As situações que ocorreram ao longo destes quatro anos foram diversas. Após ser eleito, o presidente foi a campo erguer a taça do campeonato brasileiro juntamente com os jogadores do Palmeiras, em 2018; entrou em jogo no estádio Mané Garrincha, juntamente com o ex-ministro da justiça, Sergio Moro, para acompanhar o Flamengo, no ano de 2019; entrou em campo no intervalo da semifinal da Copa América e, recentemente, deu entrevistas falando que iria facilitar a construção de um estádio para o Flamengo. Além do uso constante das camisetas de time nas lives e entrevistas promovidas por Bolsonaro.

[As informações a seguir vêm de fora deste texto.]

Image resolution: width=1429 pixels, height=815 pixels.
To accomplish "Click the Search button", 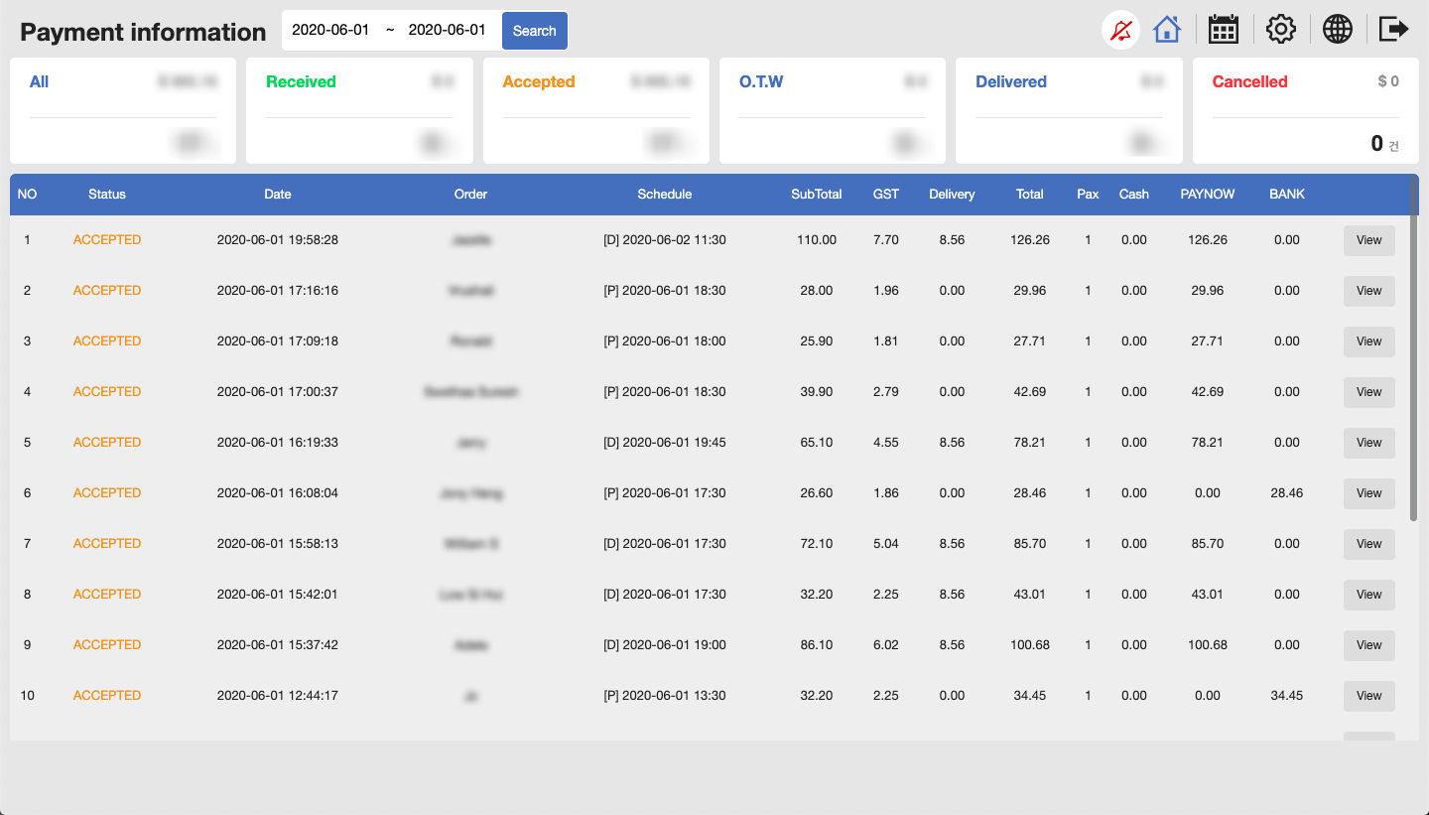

Outra questão é que Bolsonaro foi muito competente quanto à mobilização de pessoas na comunidade do futebol, que lhe expressaram bastante apoio. Além de Neymar, principal jogador da seleção brasileira, Bolsonaro conseguiu atrair a simpatia de muitos atletas e ex-atletas, entre eles: Thiago Silva, Marcos, Renato Gaúcho, Lucas Moura, Daniel Alves, Felipe Melo e Romário, todos jogadores influentes. O jornalista esportivo da ESPN, Breiller Pires, explica que “o meio do futebol é muito reacionário e conservador [...] naturalmente, muitos atletas acabam se identificando com ele [Bolsonaro], pois vivem neste ambiente extremamente masculinizado, com uma influência muito forte da igreja e da religião.”
Segundo o professor José Paulo Florenzano, pós-doutor em ciências sociais (USP), o uso do futebol como ferramenta política remete a uma prática histórica recorrente, sobretudo em governos autoritários. O professor relembra: “A Copa do Mundo de 1934, na Itália, explorada pelo regime fascista, e a Copa do Mundo de 1978, na Argentina, utilizada pela ditadura militar, podem ser considerados os dois casos mais emblemáticos. No Brasil, sem dúvida, o principal exemplo de uso político do futebol reside na conquista do tricampeonato, na Copa de 1970, pelo regime autoritário.”
Florenzano explica que os atos de Bolsonaro são similares aos utilizados por Emílio Médici, presidente do Brasil durante a ditadura militar. Com o mesmo objetivo e o mesmo método, ambos utilizaram “os símbolos do campo futebolístico para difundir a imagem de um presidente simples, popular e próximo dos torcedores comuns”. A presença nos estádios, o uso da camisa da Seleção Brasileira, proximidade com figuras do universo futebolístico, como, no caso em questão, Neymar, entre as outras coisas citadas acima, mostra que o atual presidente segue de perto o roteiro utilizado no regime autoritário. Para o professor: “a principal diferença encontra-se na conquista de um título de expressão mundial em 1970 em contraste com o momento presente.” Porém, existe a possibilidade da conquista, no fim do ano, com a Copa do Mundo no Qatar.
Ainda segundo Florenzano, “o futebol, mais do que o ópio do povo, constitui o ópio do poder, cujo delírio consiste em acreditar que o futebol permite manipular a sociedade na direção desejada pelas autoridades.” Entretanto, o professor explica que a prática do futebol como instrumento de manipulação da massa é algo ultrapassado segundo pesquisas acadêmicas. O governo atual, como muitos outros, acredita na alienação através do futebol, e a adotou. Mas, nas palavras de Florenzano, isso “não significa que a estratégia seja bem-sucedida, ao contrário, a história mostra que a sociedade não se deixa manipular de forma tão simples. A cultura democrática do universo futebolístico assegura um distanciamento crítico importante para os agentes envolvidos com a prática esportiva, seja dentro de campo, ou na arquibancada.”